Depuis le début de l’offensive russe contre l’Ukraine, la presse occidentale a régulièrement fait ses gros titres des performances « extraordinaires » des équipements américains et européens livrés à Kyiv. Ici, ce furent les batteries Patriot, célébrées pour avoir intercepté des missiles Kinzhal russes dits « hypersoniques » au-dessus de la capitale ; là, ce furent les lance-roquettes HIMARS, présentés comme l’arme miracle décimant les colonnes mécanisées de l’envahisseur pris au dépourvu.
Dans le même registre, le désormais célèbre canon CAESAR est devenu une véritable star médiatique, au point d’être qualifié de « cauchemar des artilleurs russes » — un qualificatif qui valut à l’article correspondant de Meta-Défense d’être le plus lu de son histoire.
Rares furent, en revanche, les fois où les contre-performances de ces mêmes équipements ont été mises en avant. Et même lorsque cela se produisait, la tentation restait grande d’en attribuer la responsabilité au manque de formation ou de rigueur tactique des forces ukrainiennes, plutôt qu’aux limites intrinsèques de matériels pourtant présentés comme les plus avancés au monde. Kyiv elle-même a longtemps préféré taire ces difficultés, soucieuse de préserver les flux vitaux d’armes, de munitions et de crédits venus de Washington et des capitales européennes : mieux vaut un système qui sous-performe qu’une absence totale de système.
Or, depuis quelques mois, cette construction métaphorique commence à se fissurer. Les rapports dithyrambiques sur les prétendues capacités révolutionnaires des systèmes occidentaux, largement relayés en 2022 et 2023, cèdent progressivement la place à d’autres analyses, beaucoup plus confidentielles et, surtout, sensiblement plus préoccupantes.
En effet, face à une guerre qui se transforme en permanence, et deux adversaires — Moscou et Kyiv — qui ont parfaitement compris que leur survie dépendait de leur adaptabilité, les équipements occidentaux montrent leurs failles. Trop sophistiqués, trop lents à évoluer, ils peinent à conserver l’avantage opérationnel. Parfois même, la technologie dont on attendait tant se révèle être un handicap sévère sur la ligne de front.
Sommaire
Les contre-performances des armements US en Ukraine
Dès 2023–2024, plusieurs évaluations internes ukrainiennes et rapports ouverts ont documenté une dégradation notable des performances d’un ensemble d’armements occidentaux face à l’adaptation russe — au premier rang desquelles la guerre électronique (EW) et la saturation par salves.
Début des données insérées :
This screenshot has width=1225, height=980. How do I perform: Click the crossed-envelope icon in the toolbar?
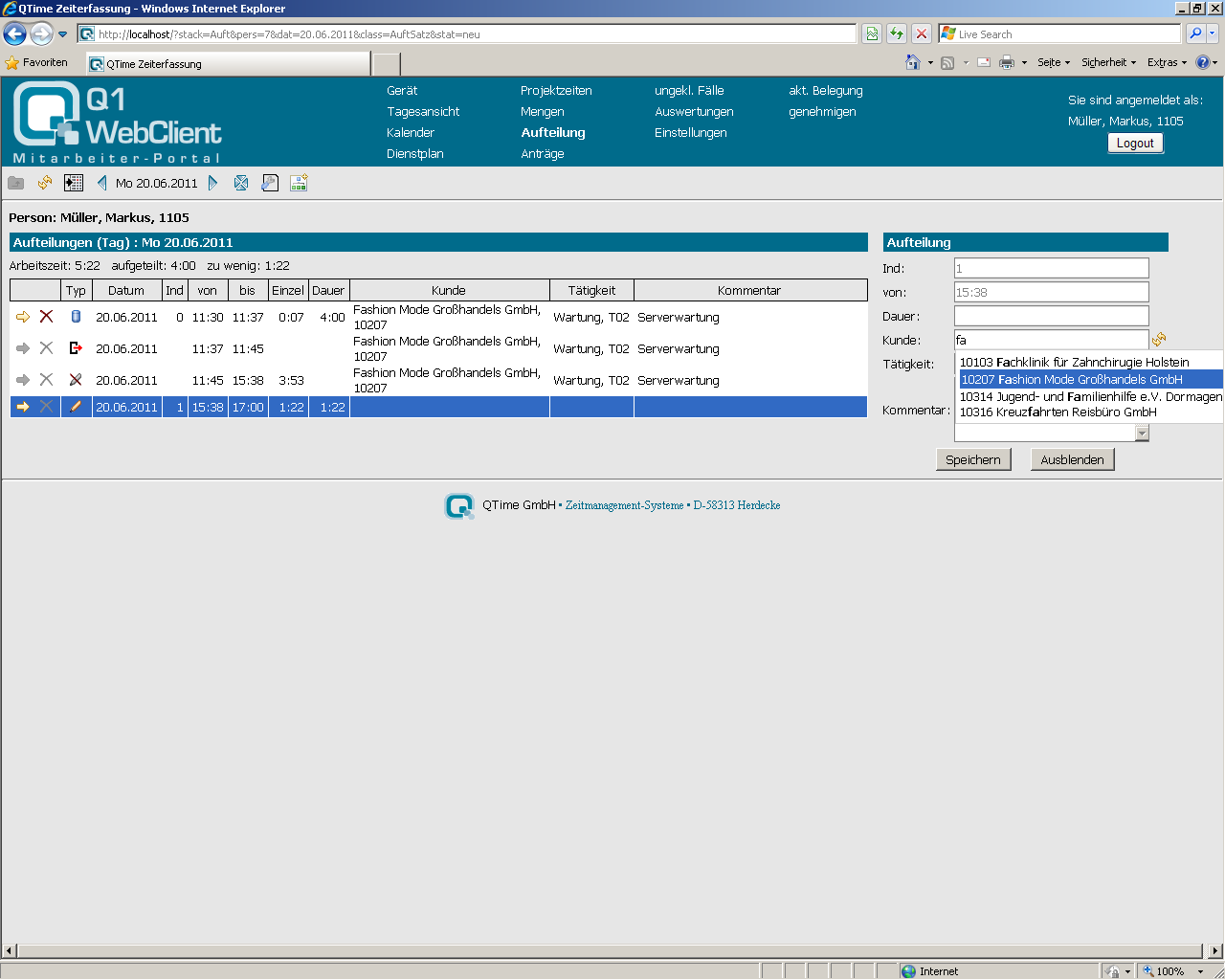click(241, 182)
En effet, l’aviation comme l’artillerie ukrainiennes ont rapporté une chute brutale des taux d’efficacité de plusieurs munitions guidées par GNSS : JDAM-ER, Excalibur et roquettes GMLRS tirées par HIMARS. Selon des documents et des responsables ukrainiens cités par le Washington Post, « de nombreux armements américains guidés par satellite n’ont pas résisté au brouillage russe, au point que Kyiv a cessé d’utiliser certains types de munitions après l’effondrement des taux de réussite » .
De même, des reprises presse (sur la base du même dossier) ont souligné que, localement, les HIMARS avaient été rendus « complètement inefficaces » dans des zones fortement brouillées.
Par ailleurs, l’artillerie guidée Excalibur a été l’un des cas emblématiques : initialement très performante en 2022, elle a ensuite vu sa précision s’effondrer dans des secteurs où la Russie a installé des bulles de brouillage GNSS ; plusieurs sources indiquent que Washington a ralenti, voire suspendu, certaines livraisons à la suite de ces retours d’expérience.
Ainsi, l’« avantage technologique » des munitions à guidage satellitaire a été largement érodé par l’adaptation russe (brouillage, spoofing, camouflage, déception), ce que confirment aussi des analyses de fond sur la campagne de frappes et la réponse des défenses ukrainiennes.
En outre, sur le segment terrestre lourd, les M1 Abrams ont, eux aussi, subi la mue du champ de bataille : la prolifération des drones FPV et des senseurs ISR russes a conduit Kyiv à retirer temporairement ses Abrams de la ligne de front, après des pertes et des dégradations jugées préoccupantes.
L’Associated Press a confirmé en avril 2024 que cinq des 31 chars livrés avaient déjà été détruits et que les Abrams étaient mis en retrait pour adapter doctrines et contre-mesures face à la menace drone . De facto, l’« emploi à l’ancienne » des chars de bataille se heurte à un environnement saturé de capteurs bon marché et de munitions rôdeuses — point que plusieurs responsables et analyses américaines reconnaissent désormais ouvertement, en insistant sur l’adaptation doctrinale nécessaire plutôt que sur « la fin du char ».